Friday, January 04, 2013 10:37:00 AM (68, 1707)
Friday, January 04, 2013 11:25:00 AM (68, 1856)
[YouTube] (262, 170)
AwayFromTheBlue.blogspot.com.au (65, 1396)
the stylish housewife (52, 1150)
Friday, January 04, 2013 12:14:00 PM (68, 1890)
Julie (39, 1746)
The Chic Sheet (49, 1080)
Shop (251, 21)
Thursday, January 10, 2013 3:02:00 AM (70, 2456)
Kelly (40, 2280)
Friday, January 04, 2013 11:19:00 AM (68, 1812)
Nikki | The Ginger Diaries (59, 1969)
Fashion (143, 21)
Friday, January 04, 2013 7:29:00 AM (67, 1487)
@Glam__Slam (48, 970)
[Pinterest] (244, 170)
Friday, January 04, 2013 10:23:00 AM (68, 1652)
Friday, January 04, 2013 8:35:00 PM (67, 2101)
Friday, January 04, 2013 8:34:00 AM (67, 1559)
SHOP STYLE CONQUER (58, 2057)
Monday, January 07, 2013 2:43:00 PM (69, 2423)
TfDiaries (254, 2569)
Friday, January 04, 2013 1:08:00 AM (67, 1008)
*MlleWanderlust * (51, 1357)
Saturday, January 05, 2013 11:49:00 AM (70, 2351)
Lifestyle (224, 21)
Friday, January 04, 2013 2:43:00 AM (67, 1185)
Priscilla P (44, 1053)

* * *

Exercise directions
Reproduce each line, exactly as it appears, from the one that contains "Saturday, January 05, 2013" through the last line of the records. Add no other lines.

Exercise result
Saturday, January 05, 2013 11:49:00 AM (70, 2351)
Lifestyle (224, 21)
Friday, January 04, 2013 2:43:00 AM (67, 1185)
Priscilla P (44, 1053)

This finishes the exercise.